Kitty seems to think she has a booking at the villa, too, but there’s been a mix-up with the rental dates. All the local hotels are booked up, so Isabel offers her the spare room. This vague but kind invitation will end up having far-reaching repercussions for everyone.
Deceptive appearances
There are two other characters — Jurgen, the German caretaker, and Madeleine Sheridan, the next-door neighbour — who are both crucial to the plot, because they have had past experiences with Kitty.
Of course Kitty is not all that she seems (indeed, no-one in this novella is what they seem to be when you first meet them). She tells everyone she is a botanist, but she also writes poetry and her arrival at the villa is part of a charade to meet Joe, whom she has long admired.
It is no plot spoiler to reveal that she ends up having sex with him — we find this out on page one as the pair drive through the night, two hours after their consummation in the Hotel Negresco.
A stranger’s arrival
Levy has taken an old formulaic plot — that of the stranger who arrives unannounced to disrupt a group dynamic — but given it an original twist. (On more than one occasion I was reminded of Ali Smith’s The Accidental, which does something similar and which was also shortlisted for the Booker — in 2005.)
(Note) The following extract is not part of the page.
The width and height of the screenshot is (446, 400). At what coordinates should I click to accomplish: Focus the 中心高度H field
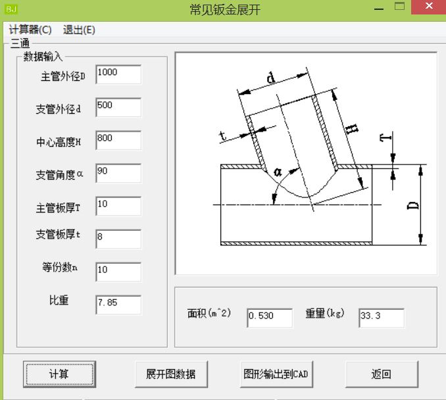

It’s not an emotional book — although it does have a shock ending — but more an intellectual one, because there’s quite a lot to mull over and think about. (For instance, is Kitty’s poem that she wants Joe to read, really a poem — or a suicide note?)
And while the characters are not particularly fleshed out — indeed Laura seems to disappear not long after she’s been introduced and Mitchell doesn’t fare much better — they are deeply intriguing. All have closely guarded secrets, and part of the joy of reading Swimming Home is discovering these as Levy shifts her perceptive eye from character to character.
A book to read twice?
I rather suspect that this is a book that demands a second reading. Levy’s prose and the book’s structure is so deft and tight, that the narrative zips along at a furious pace. Occasionally, I wondered if I might have missed something and went back and reread pages — just to make sure.
In a way, this is a novel of contradictions: it’s dry and dispassionate throughout, but the ending is very moving and leaves one feeling particularly unnerved; the writing is taut and sparse, but it feels lyrical and Levy can capture a mood or scene in just a few words (“it was snowing seagulls on every rooftop in Nice”); the barely-there plot is rather dull but the story is intriguing and compelling.
While I feel kind of ambivalent about the book — I didn’t hate it, but I didn’t love it either — I rather suspect the Man Booker judges may think differently. The winning novel — and it will probably be this one — is named on October 16.